Près de 48% n’ont pas perçu leurs fonds
Si la Banque mondiale parle de retards dus, entre autres, au lancement de la campagne électorale pour les Législatives, du fait que les autorités de l’Etat auraient été occupées à battre campagne, les pouvoirs publics, à leur niveau, veulent faire comprendre que les problèmes incomberaient plutôt aux opérateurs chargés d’exécuter les opérations sur le terrain.
Le chargé de Communication du ministère du Développement communautaire et de l’équité sociale assure que «le registre a été stabilisé et donné aux deux opérateurs chargés des opérations de transfert. Ce sont eux qui se chargent de positionner l’argent sur les comptes des bénéficiaires». Pourquoi alors ces opérations n’ont pas encore démarré dans des régions comme Kaolack, Tambacounda, Sédhiou, Ziguinchor et Kédougou ?
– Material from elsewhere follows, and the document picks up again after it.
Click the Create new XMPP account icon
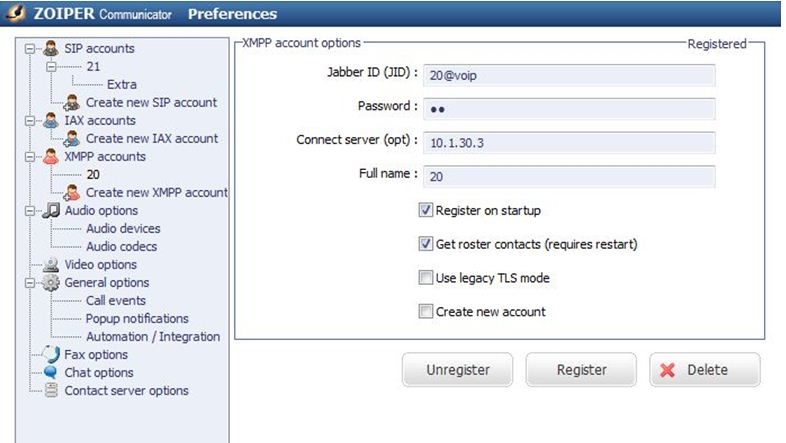 click(x=72, y=192)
Les services de Samba Ndiobène Ka ne veulent surtout pas entendre dire que c’est parce que «le ministre n’a pas encore eu le temps d’aller lancer officiellement les opérations dans ces régions», comme l’ont déclaré des employés de la Délégation générale à la protection sociale et à la solidarité nationale. Le communicant du ministre Ndiobène Ka assure que «la cérémonie est juste une formalité, qui n’empêche pas le paiement de l’argent. Et les opérateurs de téléphone ont déjà reçu les sommes à payer».
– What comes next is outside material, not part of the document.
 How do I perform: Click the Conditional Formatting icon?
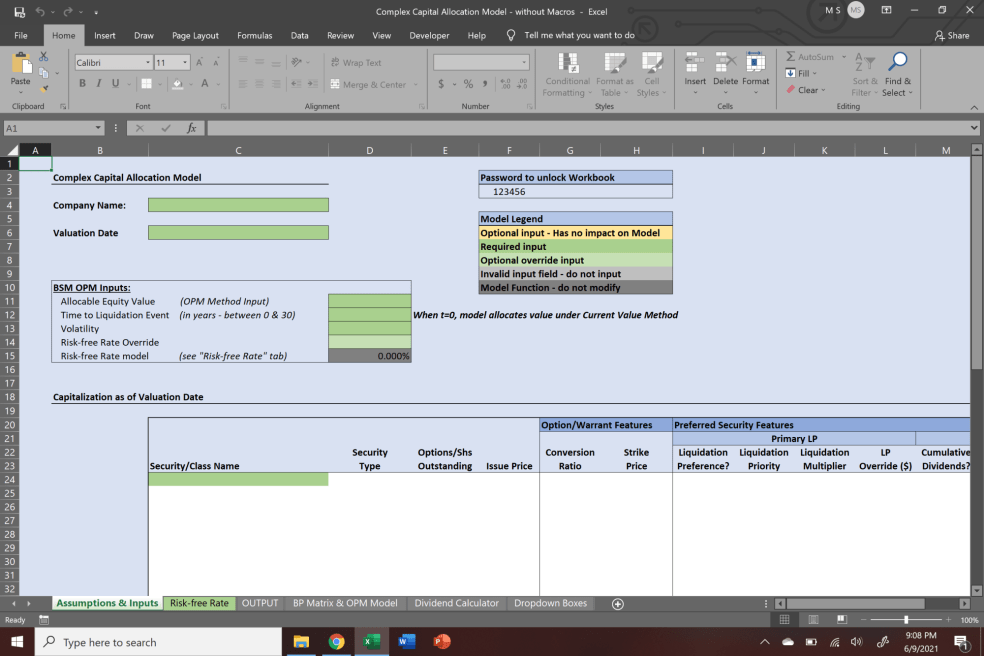(567, 64)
En fait, beaucoup savent que les opérateurs choisis n’avaient pas non plus toutes les garanties financières et/ou l’expertise nécessaire pour accomplir une opération de cette envergure. Au ministère des Finances par exemple, on estime qu’«Orange Money serait en mesure de faire le travail s’ils y trouvaient leur compte. Mais Wizall a de nombreuses lacunes».
Au-delà des débats intragouvernementaux, la Banque mondiale a dû constater que son rêve de faire du Sénégal une zone-pilote pour lui permettre de dupliquer son projet de Cash transfert à travers la partie francophone du continent, est très loin d’être une réussite. Or, avec son Rnu plus ou moins bien maîtrisé, le Sénégal est l’un des rares pays africains où le «Cash transfer» à la Bretton Woods avait des chances de réussir. Malheureusement, les services de M. Nathan Belete vont être contraints de faire état des différents manquements qui freinent cette mise en œuvre. Et dont certains leur étaient pourtant connus avant de lancer l’opération.
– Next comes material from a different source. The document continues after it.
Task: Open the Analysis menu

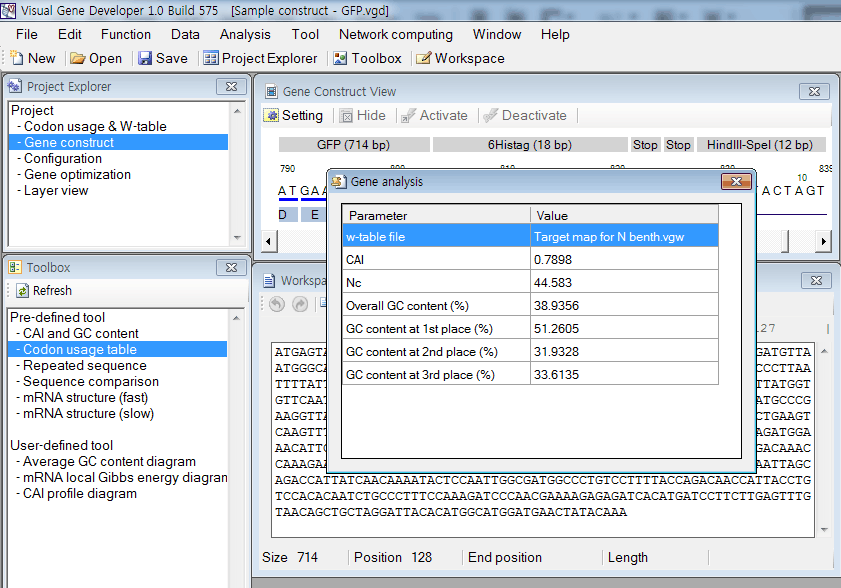Action: (245, 34)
Dire que dans l’esprit des haut-fonctionnaires internationaux, le «Cash transfer» était le modèle à suivre, contrairement aux opérations de distribution de denrées alimentaires telles qu’elles avaient été mises en œuvre au Sénégal dans le cadre des mesures d’atténuation des effets du Covid-19.
Pour cacher la vanité de leur entreprise, et tenter de diluer quelque peu l’échec de leur opération, les fonctionnaires de la Banque en viennent aujourd’hui à comparer leur «Cash transfer» aux Bourses de sécurité familiale, en déclarant qu’«aucun paiement n’a été effectué au titre de l’année 2022, et la région de Sédhiou cumule 5 retards de paiement dont les 4 trimestres de 2021». Sur ce point, la Délégation à la solidarité nationale et à la protection sociale dégage en touche… et regarde vers le ministère des Finances et du budget, ainsi que le ministère de tutelle, dirigé par Samba Ndiobène Ka.
Pour sa part, le haut-fonctionnaire qui pilote le projet Pafs, et qui est pourtant responsable de l’opération, préfère se muer dans le silence.